• DATA FOR THE TASK:
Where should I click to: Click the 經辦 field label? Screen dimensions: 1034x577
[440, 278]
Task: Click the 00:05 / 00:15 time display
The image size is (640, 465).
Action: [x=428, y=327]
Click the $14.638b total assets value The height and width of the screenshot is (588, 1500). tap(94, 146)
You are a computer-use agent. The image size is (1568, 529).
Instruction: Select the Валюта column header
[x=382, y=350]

• WORK INSTRUCTION: Nothing is to be altered; retype each entry exactly.

• SOLUTION FOR THIS TASK:
Where should I click to: Click the 經辦 field label? Screen dimensions: 1034x577
[440, 278]
Task: Click the 00:05 / 00:15 time display
The image size is (640, 465).
Action: [x=428, y=327]
Click the $14.638b total assets value The height and width of the screenshot is (588, 1500). tap(94, 146)
You are a computer-use agent. The image size is (1568, 529).
Instruction: Select the Валюта column header
[x=382, y=350]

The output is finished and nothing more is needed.